Return, verbatim, the stretch of the material from the line containing "Identify the location of feature-label: Centos" through the line containing "center [25, 275].".
▶
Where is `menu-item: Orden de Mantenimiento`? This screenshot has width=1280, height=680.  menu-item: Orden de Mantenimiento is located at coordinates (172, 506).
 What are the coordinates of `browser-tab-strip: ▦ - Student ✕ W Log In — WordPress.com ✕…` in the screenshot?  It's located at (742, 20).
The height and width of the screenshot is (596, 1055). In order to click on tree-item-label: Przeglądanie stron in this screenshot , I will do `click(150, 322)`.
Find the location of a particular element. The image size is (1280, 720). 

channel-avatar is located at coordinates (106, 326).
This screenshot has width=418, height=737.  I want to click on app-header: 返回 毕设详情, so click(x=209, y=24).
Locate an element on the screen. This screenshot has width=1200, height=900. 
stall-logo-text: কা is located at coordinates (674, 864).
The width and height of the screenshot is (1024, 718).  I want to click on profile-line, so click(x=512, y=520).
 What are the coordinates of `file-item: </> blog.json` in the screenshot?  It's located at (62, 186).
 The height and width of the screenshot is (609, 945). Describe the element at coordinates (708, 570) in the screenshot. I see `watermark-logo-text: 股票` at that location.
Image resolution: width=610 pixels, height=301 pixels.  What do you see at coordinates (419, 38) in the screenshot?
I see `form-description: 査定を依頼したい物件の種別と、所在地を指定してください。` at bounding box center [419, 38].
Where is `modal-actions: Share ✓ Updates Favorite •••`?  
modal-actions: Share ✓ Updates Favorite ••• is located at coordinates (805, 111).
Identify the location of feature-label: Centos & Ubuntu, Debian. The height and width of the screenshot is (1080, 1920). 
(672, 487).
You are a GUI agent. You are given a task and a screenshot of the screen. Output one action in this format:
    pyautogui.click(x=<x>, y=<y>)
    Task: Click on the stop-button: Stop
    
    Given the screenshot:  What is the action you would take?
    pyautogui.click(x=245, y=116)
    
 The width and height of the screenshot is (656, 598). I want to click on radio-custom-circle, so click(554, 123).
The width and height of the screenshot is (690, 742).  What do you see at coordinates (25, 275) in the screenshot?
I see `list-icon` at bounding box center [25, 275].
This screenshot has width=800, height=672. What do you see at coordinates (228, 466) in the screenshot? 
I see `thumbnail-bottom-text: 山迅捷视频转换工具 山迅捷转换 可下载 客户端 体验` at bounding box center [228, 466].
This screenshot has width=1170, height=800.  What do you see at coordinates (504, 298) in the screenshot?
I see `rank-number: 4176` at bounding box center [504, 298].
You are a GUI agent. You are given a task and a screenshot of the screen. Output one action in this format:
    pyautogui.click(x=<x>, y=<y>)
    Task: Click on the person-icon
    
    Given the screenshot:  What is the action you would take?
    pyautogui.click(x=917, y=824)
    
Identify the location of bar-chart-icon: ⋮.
◀
§ Exercise response:
Identify the location of feature-label: Centos & Ubuntu, Debian. The height and width of the screenshot is (1080, 1920). 
(672, 487).
You are a GUI agent. You are given a task and a screenshot of the screen. Output one action in this format:
    pyautogui.click(x=<x>, y=<y>)
    Task: Click on the stop-button: Stop
    
    Given the screenshot:  What is the action you would take?
    pyautogui.click(x=245, y=116)
    
 The width and height of the screenshot is (656, 598). I want to click on radio-custom-circle, so click(554, 123).
The width and height of the screenshot is (690, 742).  What do you see at coordinates (25, 275) in the screenshot?
I see `list-icon` at bounding box center [25, 275].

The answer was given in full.